Discussion in 'OS X Yosemite (10.10)' started by jeanre, Jun 22, 2014.

  1. jeanre macrumors member

    Joined:
    Jun 5, 2014
    #1
    Why does apple not push smaller updates each day and not massive updates each two weeks, I think rolling releases can give something like OSX a massive advantage with regards to big tracking and new feature requests.
     
  2. chrfr macrumors 604

    Joined:
    Jul 11, 2009
    #2
    This would be entirely unmanageable and would make it impossible to test applications. Individual parts of an operating system do not work as an island and are always interacting with other parts. Without benchmark releases, there's no way to keep track of those interactions or to find bugs.
     
  3. pdjudd macrumors 601

    Joined:
    Jun 19, 2007
    Location:
    Plymouth, MN
    #3
    Not to mention that Apple is no where near the size and design of a methodology where they operate in that fashion. Their corporate cult here is very antithetical to that. Microsoft can do that since they built there company around that idea and it was to support a very specific element of their client base - businesses.

    Apple is not that type of operation.
     
  4. Julien macrumors G4

    Julien

    Joined:
    Jun 30, 2007
    Location:
    Atlanta
    #4
    Just to add to chrfr points...How would Feedback Assistant work in this nightmare scenario? Apple could never gain any useful info from our BRs & ERs.
     
  5. jeanre thread starter macrumors member

    Joined:
    Jun 5, 2014
    #5
    Rolling release

    You guys are missing the point. So you have 30 bugs you fix 2, you send a update saying x and y is fixed in this release. Only for bug fixes and then every year bring out a major milestone release
     
  6. chrfr macrumors 604

    Joined:
    Jul 11, 2009
    #6
    We're not missing the point. That's just not how it works.
    Since you edited your post after I replied: a major release every year and bug fixes in between is exactly how Apple is releasing OS X currently. You're posting in the 10.10 forum. Are you referring to released operating systems or to 10.10? 10.10 is relatively early in development and needs major updates every couple of weeks.
     
  7. PsykX macrumors 6502a

    Joined:
    Sep 16, 2006
    #7
    This would be un-manageable.

    One of the reasons is they're updating/changing fundamental APIs. Take Swift for example, this is still a construction site and it shows if you've developed with it.

    If you decide that a function needs another argument or behavior or should return another data type (Double instead of Integer for instance), you can make every app that uses this API crash instantly. Which means that all these apps need minor changes to accomodate the new APIs. This is why even though they can't change a billion things on a two-week release cycle, the updates are rather big (over 1 GB).

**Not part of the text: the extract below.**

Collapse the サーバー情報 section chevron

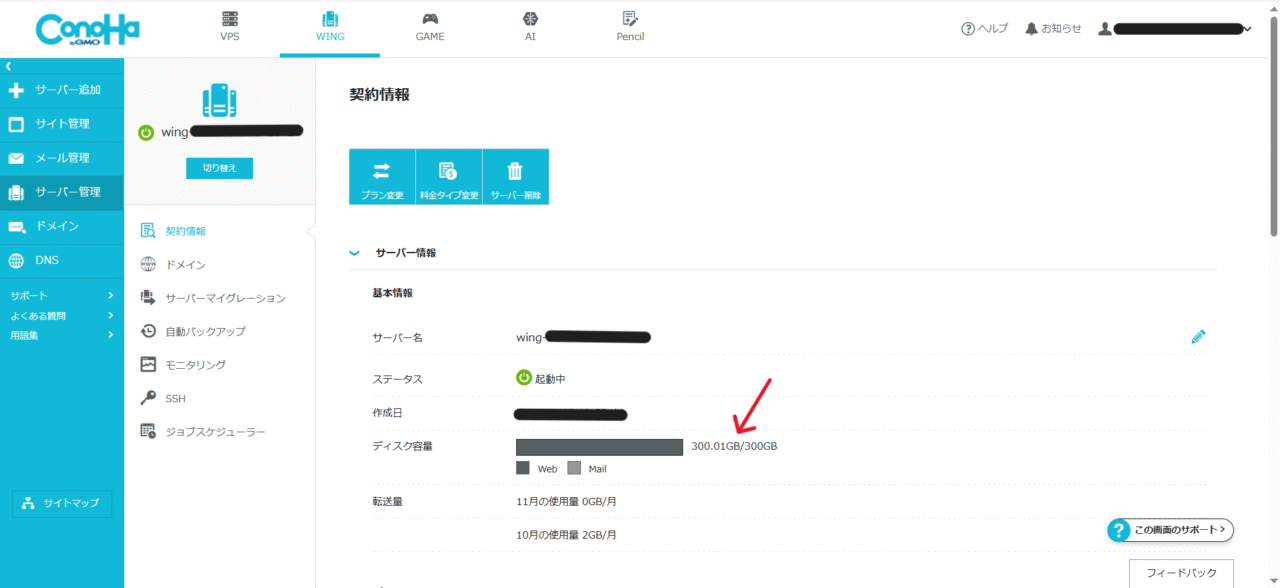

    Now, if you change an app for an API and then you need to change the exact same app for another API, this is where it becomes un-manageable. Real-time updates are a dream and will never happen.
     
  8. pdjudd macrumors 601

    Joined:
    Jun 19, 2007
    Location:
    Plymouth, MN
    #8
    I agree. In situations where you are making changes to a system being in development, you cannot just rapidly just roll out changes - developers who are trying to test the OS out with their software and trying to re-tool their processes would get really frustrated with Apple if they constantly changed how API’s and how things worked if they changed it from day to day when changes in one system can easily affect other systems. This is especially true in a system that is not in wide usage by the public and you are not just patching an existing stable system that is known to be stable overall, and a new system where they are developing new systems.

    Using bigger milestone releases like Apple does (and many other companies) over a long period of time allows them to really figure out more meaningful progress and possibly address similar issues and make more progress overall rather than operating in panic mode and breaking one thing while fixing another thing rapidly in a complex system.